— WHAT TO PRODUCE —
Set down exactly the lines of the records from the top to the line containing "Click the 'Запланирован' status tag"; include both.

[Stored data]
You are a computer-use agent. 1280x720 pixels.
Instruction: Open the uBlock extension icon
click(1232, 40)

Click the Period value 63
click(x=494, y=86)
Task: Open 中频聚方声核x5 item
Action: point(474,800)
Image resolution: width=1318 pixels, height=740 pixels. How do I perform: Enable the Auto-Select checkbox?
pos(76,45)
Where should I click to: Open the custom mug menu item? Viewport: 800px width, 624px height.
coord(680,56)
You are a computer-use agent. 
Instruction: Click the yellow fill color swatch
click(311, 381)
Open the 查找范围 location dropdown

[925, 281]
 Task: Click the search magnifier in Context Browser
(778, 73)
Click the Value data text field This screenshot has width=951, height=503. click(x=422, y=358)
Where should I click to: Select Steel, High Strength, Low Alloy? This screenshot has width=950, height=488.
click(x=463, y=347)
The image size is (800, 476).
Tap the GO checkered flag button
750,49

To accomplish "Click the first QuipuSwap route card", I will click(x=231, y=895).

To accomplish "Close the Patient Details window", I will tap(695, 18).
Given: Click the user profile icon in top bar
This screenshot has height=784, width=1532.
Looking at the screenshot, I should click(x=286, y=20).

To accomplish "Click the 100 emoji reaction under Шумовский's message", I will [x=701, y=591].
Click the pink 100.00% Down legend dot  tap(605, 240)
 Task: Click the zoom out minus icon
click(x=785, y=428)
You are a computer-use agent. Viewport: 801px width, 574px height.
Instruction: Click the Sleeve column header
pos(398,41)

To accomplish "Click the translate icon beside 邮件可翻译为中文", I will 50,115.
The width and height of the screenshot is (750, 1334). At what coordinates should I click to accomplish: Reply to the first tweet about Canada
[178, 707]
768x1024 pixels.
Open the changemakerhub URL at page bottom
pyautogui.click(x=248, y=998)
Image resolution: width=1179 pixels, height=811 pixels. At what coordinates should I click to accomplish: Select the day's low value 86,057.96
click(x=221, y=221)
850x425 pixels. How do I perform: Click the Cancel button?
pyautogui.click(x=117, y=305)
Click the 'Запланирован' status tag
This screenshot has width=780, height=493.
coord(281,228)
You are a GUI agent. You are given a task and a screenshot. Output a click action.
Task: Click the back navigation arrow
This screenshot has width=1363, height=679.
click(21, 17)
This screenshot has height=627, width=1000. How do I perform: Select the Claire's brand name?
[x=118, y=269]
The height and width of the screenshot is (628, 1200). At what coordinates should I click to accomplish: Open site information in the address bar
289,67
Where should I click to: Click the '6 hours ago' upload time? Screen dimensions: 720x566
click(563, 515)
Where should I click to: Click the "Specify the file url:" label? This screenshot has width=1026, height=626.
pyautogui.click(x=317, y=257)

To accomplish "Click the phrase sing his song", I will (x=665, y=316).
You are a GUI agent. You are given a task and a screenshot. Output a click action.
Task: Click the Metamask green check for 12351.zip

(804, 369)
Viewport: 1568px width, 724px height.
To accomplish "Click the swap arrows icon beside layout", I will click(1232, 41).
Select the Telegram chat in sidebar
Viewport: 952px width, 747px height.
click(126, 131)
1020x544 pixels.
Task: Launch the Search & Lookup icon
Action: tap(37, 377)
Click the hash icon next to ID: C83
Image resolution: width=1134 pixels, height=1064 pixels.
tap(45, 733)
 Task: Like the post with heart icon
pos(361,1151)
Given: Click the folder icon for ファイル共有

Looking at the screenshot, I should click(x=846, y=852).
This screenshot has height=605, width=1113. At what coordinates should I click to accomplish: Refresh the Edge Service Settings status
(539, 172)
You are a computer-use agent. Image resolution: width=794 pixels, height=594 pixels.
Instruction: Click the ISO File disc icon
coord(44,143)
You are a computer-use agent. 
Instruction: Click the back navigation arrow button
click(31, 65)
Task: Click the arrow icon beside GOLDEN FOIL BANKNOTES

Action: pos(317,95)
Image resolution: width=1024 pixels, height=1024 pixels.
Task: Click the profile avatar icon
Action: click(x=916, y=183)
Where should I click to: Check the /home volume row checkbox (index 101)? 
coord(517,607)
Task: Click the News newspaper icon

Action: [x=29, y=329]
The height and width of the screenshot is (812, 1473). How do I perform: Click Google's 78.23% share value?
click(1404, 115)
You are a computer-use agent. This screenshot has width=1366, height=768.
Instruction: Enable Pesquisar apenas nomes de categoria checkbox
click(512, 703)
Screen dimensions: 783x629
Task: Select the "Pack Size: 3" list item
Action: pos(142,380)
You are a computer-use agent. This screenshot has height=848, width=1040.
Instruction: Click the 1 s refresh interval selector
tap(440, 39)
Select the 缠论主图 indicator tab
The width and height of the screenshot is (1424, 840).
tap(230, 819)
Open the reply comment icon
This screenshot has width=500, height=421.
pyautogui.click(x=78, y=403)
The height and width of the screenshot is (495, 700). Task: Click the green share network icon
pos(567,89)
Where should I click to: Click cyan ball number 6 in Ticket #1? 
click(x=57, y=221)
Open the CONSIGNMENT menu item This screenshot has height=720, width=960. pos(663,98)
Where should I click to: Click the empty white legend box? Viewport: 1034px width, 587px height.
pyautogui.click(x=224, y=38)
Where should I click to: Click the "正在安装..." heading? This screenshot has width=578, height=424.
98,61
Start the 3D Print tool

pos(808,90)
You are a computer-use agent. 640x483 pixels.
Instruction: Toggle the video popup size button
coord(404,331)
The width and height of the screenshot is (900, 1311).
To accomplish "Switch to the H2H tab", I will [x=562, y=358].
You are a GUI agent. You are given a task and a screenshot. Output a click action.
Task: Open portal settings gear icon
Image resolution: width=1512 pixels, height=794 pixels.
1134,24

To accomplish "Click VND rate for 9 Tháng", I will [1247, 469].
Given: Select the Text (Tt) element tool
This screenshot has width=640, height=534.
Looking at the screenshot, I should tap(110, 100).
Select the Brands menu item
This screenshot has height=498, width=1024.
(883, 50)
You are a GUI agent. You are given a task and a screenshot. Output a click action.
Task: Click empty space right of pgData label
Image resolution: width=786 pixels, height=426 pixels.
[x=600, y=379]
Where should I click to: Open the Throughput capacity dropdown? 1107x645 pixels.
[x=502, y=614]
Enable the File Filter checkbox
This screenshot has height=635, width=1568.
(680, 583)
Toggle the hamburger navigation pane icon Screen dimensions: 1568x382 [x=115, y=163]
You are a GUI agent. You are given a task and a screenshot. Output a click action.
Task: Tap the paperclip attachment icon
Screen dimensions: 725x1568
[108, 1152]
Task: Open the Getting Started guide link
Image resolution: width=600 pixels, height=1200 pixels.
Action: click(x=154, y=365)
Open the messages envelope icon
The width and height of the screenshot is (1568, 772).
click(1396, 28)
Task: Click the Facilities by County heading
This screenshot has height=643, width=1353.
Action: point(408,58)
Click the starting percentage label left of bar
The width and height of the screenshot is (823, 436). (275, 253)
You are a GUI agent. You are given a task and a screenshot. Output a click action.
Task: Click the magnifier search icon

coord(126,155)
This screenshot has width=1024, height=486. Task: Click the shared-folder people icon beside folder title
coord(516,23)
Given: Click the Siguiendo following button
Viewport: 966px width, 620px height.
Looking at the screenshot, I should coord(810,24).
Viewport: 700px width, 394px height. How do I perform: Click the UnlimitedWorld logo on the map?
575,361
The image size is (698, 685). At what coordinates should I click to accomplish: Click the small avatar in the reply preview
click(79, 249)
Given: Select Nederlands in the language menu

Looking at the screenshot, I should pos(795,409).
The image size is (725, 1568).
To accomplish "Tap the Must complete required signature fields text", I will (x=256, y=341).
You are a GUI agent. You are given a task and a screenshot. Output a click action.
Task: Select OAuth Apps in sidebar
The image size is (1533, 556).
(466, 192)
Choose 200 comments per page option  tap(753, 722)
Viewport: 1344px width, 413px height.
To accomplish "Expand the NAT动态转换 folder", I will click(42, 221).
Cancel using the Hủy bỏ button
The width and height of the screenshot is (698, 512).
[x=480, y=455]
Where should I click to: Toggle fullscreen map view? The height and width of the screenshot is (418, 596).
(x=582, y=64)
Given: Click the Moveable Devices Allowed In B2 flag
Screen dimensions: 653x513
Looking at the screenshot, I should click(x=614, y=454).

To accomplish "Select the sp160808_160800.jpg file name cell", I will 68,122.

— RESULT OF THE TASK —
You are a computer-use agent. 1280x720 pixels.
Instruction: Open the uBlock extension icon
click(1232, 40)

Click the Period value 63
click(x=494, y=86)
Task: Open 中频聚方声核x5 item
Action: point(474,800)
Image resolution: width=1318 pixels, height=740 pixels. How do I perform: Enable the Auto-Select checkbox?
pos(76,45)
Where should I click to: Open the custom mug menu item? Viewport: 800px width, 624px height.
coord(680,56)
You are a computer-use agent. 
Instruction: Click the yellow fill color swatch
click(311, 381)
Open the 查找范围 location dropdown

[925, 281]
 Task: Click the search magnifier in Context Browser
(778, 73)
Click the Value data text field This screenshot has width=951, height=503. click(x=422, y=358)
Where should I click to: Select Steel, High Strength, Low Alloy? This screenshot has width=950, height=488.
click(x=463, y=347)
The image size is (800, 476).
Tap the GO checkered flag button
750,49

To accomplish "Click the first QuipuSwap route card", I will click(x=231, y=895).

To accomplish "Close the Patient Details window", I will tap(695, 18).
Given: Click the user profile icon in top bar
This screenshot has height=784, width=1532.
Looking at the screenshot, I should click(x=286, y=20).

To accomplish "Click the 100 emoji reaction under Шумовский's message", I will [x=701, y=591].
Click the pink 100.00% Down legend dot  tap(605, 240)
 Task: Click the zoom out minus icon
click(x=785, y=428)
You are a computer-use agent. Viewport: 801px width, 574px height.
Instruction: Click the Sleeve column header
pos(398,41)

To accomplish "Click the translate icon beside 邮件可翻译为中文", I will 50,115.
The width and height of the screenshot is (750, 1334). At what coordinates should I click to accomplish: Reply to the first tweet about Canada
[178, 707]
768x1024 pixels.
Open the changemakerhub URL at page bottom
pyautogui.click(x=248, y=998)
Image resolution: width=1179 pixels, height=811 pixels. At what coordinates should I click to accomplish: Select the day's low value 86,057.96
click(x=221, y=221)
850x425 pixels. How do I perform: Click the Cancel button?
pyautogui.click(x=117, y=305)
Click the 'Запланирован' status tag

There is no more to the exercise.